The modest and historic neighborhood that borders Vernon Street in old downtown Roseville, bisected by Riverside Avenue and Douglas Boulevard, also ranks low overall on the state HPI. Poverty there is high for Placer County, education levels are low, and many do not have easy access to healthcare.
The HPI, though, is an imperfect tool for determining disadvantaged communities for vaccine purposes. Some retirement communities, such as the Sun city area in the city of Lincoln, notably rank high in the HPI. But while many in Lincoln are older residents, which puts them at higher risk for more severe bouts of COVID-19, the area’s residents rank as healthy with respect to health care access, education, home value, and clean living environment.
El Dorado County
El Dorado does not have any sizable communities that rank low on the HPI, but there are some rural areas on the outskirts of the city of South Lake Tahoe that rank in the lower one-third of California communities on health issues. County officials say they too plan to seek guidance from organizations around the county.

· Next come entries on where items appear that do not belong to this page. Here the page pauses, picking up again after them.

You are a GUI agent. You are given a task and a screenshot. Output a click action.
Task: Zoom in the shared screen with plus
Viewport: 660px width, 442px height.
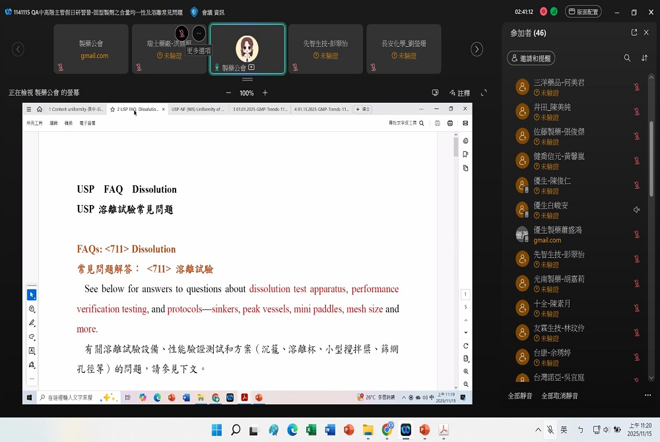tap(265, 93)
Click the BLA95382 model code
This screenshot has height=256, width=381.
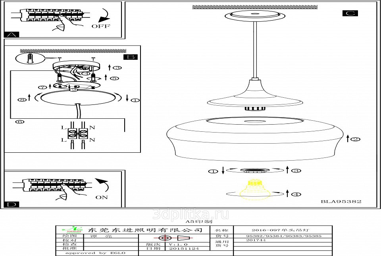[341, 201]
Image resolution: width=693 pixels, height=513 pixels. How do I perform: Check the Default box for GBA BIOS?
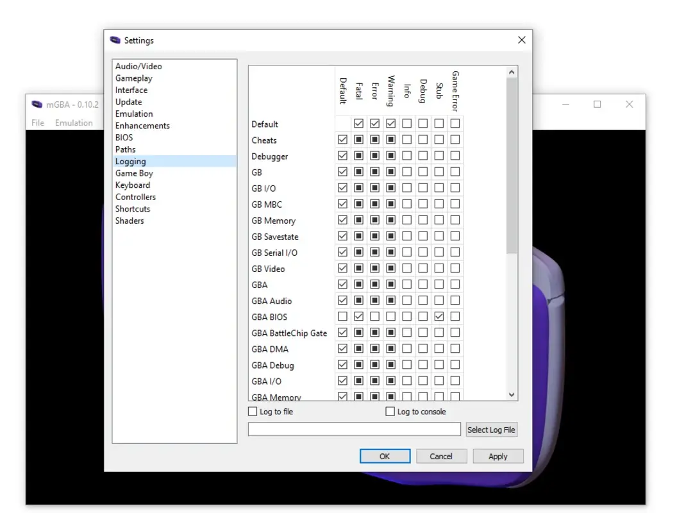[342, 315]
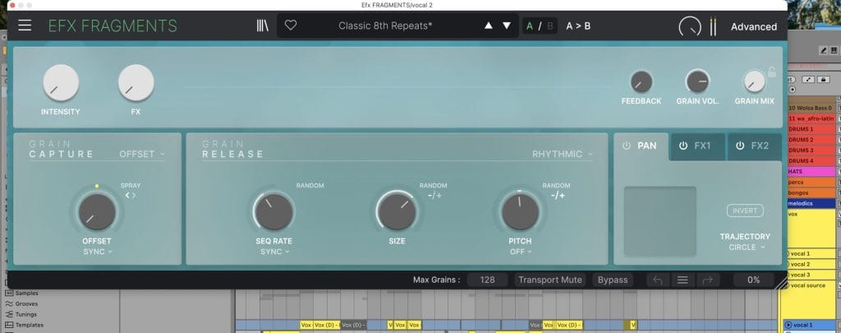Open the Grain Capture OFFSET dropdown

point(142,154)

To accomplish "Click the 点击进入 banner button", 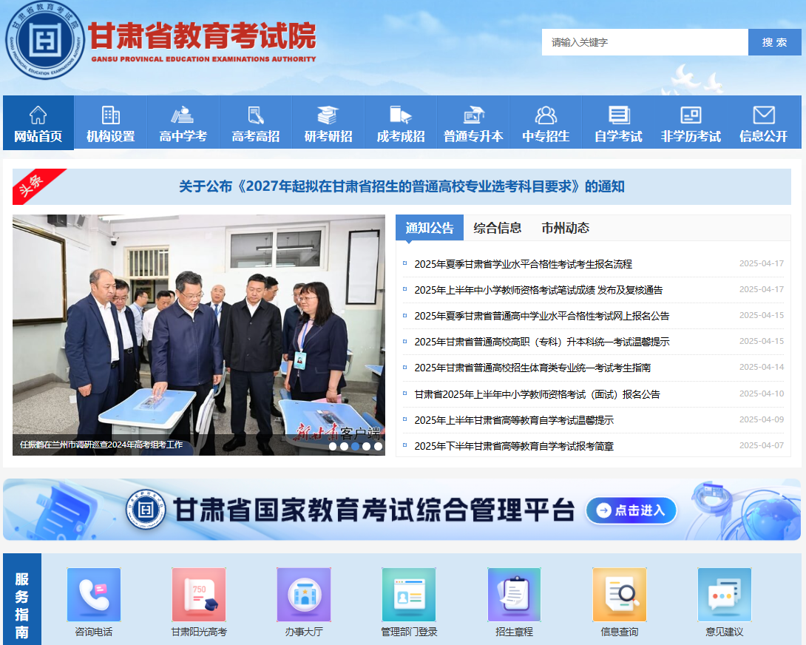I will (x=631, y=510).
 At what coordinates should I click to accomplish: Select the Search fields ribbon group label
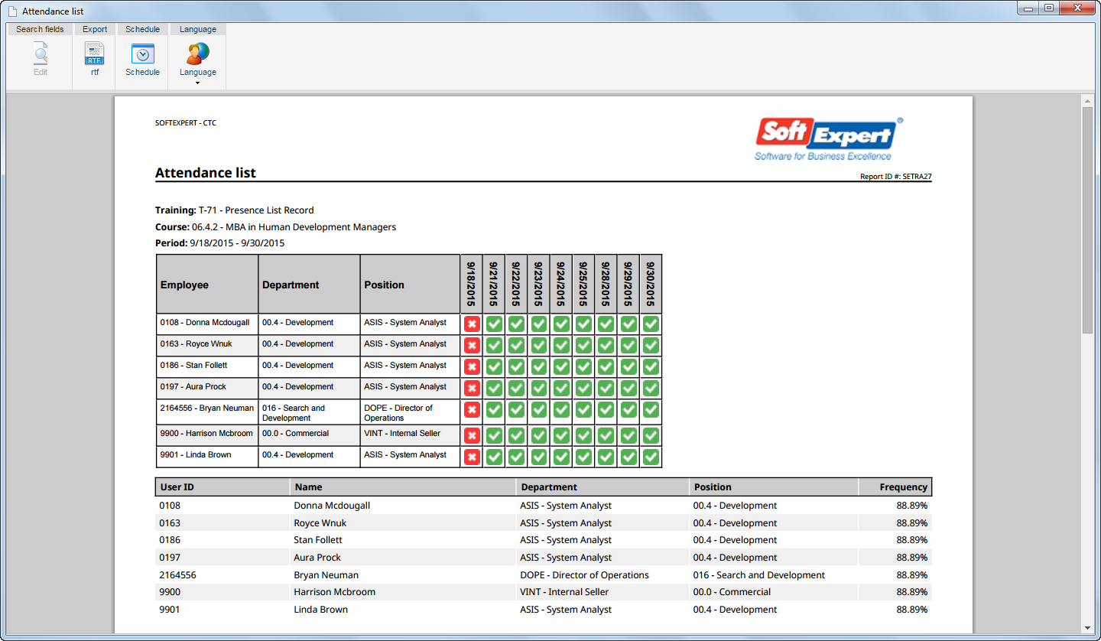[x=40, y=29]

That includes part of the Al Tahoe area where residents, some of whom are workers in the casinos and hotels, have incomes in the lower 24% of state residents and have less access to health care than all but 21% of the rest of the state.
Pollock Pines and Georgetown
Sections of the rural or semi-rural towns of Pollock Pines, Georgetown and Diamond Springs also are among the least healthy neighborhoods in the county, according to the state HPI, but that may be in part because those areas have higher numbers of retirees, who typically score lower on the HPI for lack of income and a few other potentially misleading indicators.
Nevertheless, in Pollock Pines north of Highway 50, residents have average health care access, but poverty levels are higher than state averages.
Similarly, in the hills around Georgetown, state data that the number of people with health insurance is lower than state average.